---- Texto extraído

En Guatemala, El Salvador y Honduras viven cerca de 34 millones de personas. Latinoamérica y el Caribe tienen 658 millones de habitantes. Los problemas de estos países centroamericanos son enormes. Los del resto de América Latina son aun más graves.
Hasta ahora, Joe Biden y su equipo solo han tenido tiempo para atender la grave crisis migratoria producto de la oleada de centroamericanos que buscan refugio en EE. UU.
Biden conoce bien la situación de Centroamérica ya que, en 2014, el presidente Obama lo encargó de manejar la crisis migratoria. Esa tarea permitió al entonces vicepresidente adentrarse a fondo en el problema.
Apenas Donald Trump llegó a la Casa Blanca revirtió los progresos –ciertamente magros– que había logrado Biden y se concentró en construir un muro entre México y EE. UU.
Ahora, ya como presidente, Biden enfrenta el mismo problema. Los costos políticos en EE. UU. del caos fronterizo son significativos y, por lo tanto, contener la crisis es una prioridad que acapara la atención de la Casa Blanca.
¿Y para el resto de América Latina y el Caribe? ¿Cuál es la política de Estados Unidos? No sabemos.
Esta desatención del gobierno estadounidense hacia sus vecinos del sur ha sido la norma durante décadas. Estados Unidos siempre tiene problemas más graves y urgentes de los que vienen de América Latina. Pero, quizá, en estos tiempos ignorar las crisis latinoamericanas puede resultar más oneroso de lo que fue en el pasado.

--------
---- Extracto de datos

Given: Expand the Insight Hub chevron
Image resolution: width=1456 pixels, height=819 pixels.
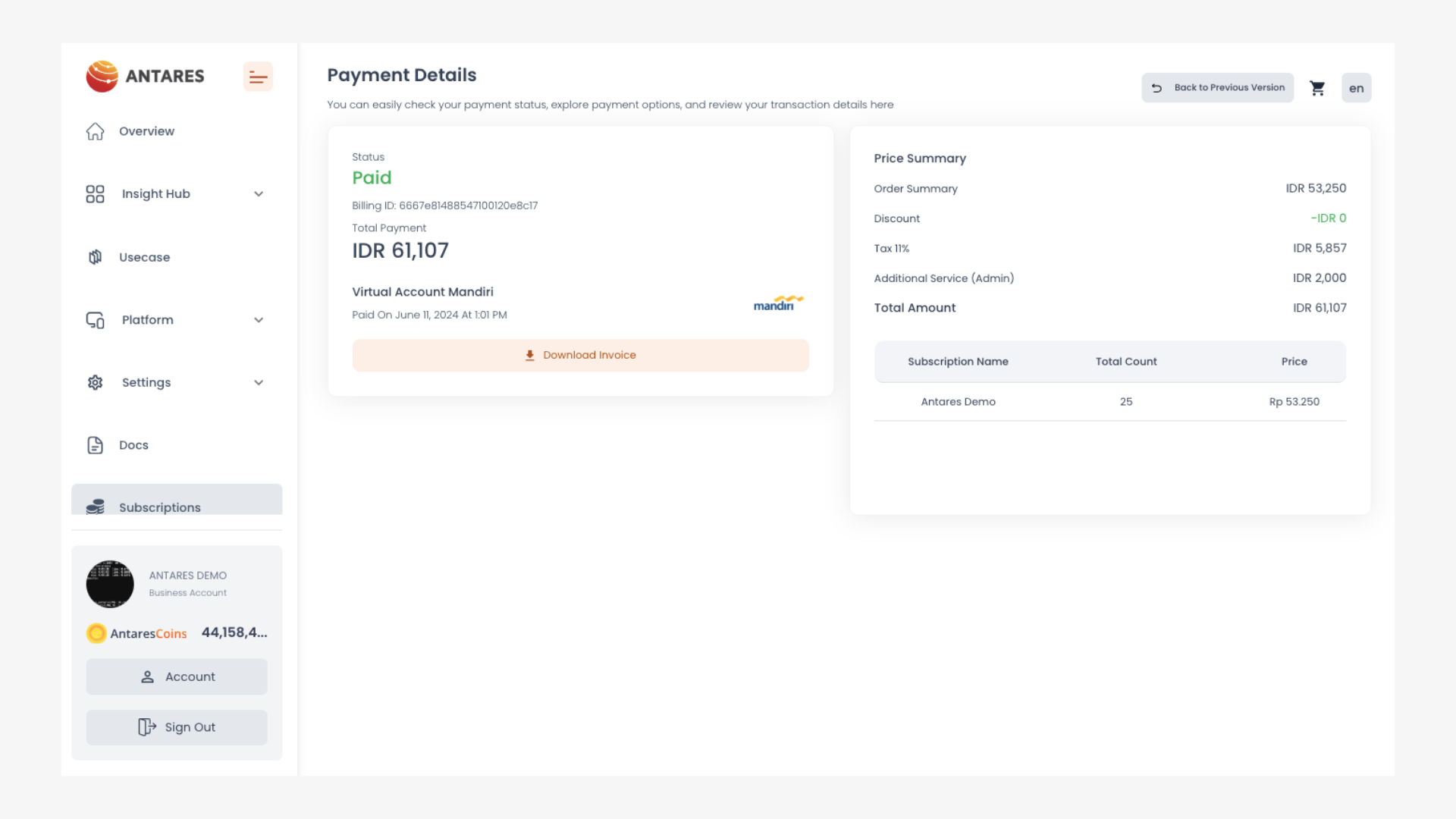Looking at the screenshot, I should click(x=259, y=194).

--------

Qué se pide
a – Responde estas preguntas con lo que dice el texto sobre la política de Estados Unidos hacia América Latina:
(i) ¿Cuántas personas viven en Guatemala, El Salvador y Honduras?
(ii) ¿En qué año encargó el presidente Obama a Biden el manejo de la crisis migratoria?
(iii) ¿En qué se concentró Donald Trump apenas llegó a la Casa Blanca?
b – Prosigue el texto sobre la política de Estados Unidos hacia América Latina a partir de su última oración.

Respuestas
a –
(i) Cerca de 34 millones de personas.
(ii) En 2014.
(iii) En construir un muro entre México y EE. UU.

b –
América Latina no está teniendo un buen siglo XXI. Los dos gigantes de la región –Brasil y México– están en manos de populistas enamorados de malas ideas. Practican con fruición la necrofilia ideológica: el amor ciego a ideas ya probadas que siempre fracasan.
A medida que los partidos políticos de la región se atrofian y las economías se hunden, la democracia peligra. En Perú, dos abominables candidatos se enfrentarán en la segunda vuelta de las elecciones presidenciales. En Ecuador, un presidente electo que parece sensato enfrentará a un Congreso fragmentado y corrupto que le hará muy difícil gobernar. El Chile políticamente estable de las últimas décadas, ya no lo es, y Argentina sigue siendo Argentina pero peor. Brasil se prepara para el choque de titanes populistas: Bolsonaro vs. Lula.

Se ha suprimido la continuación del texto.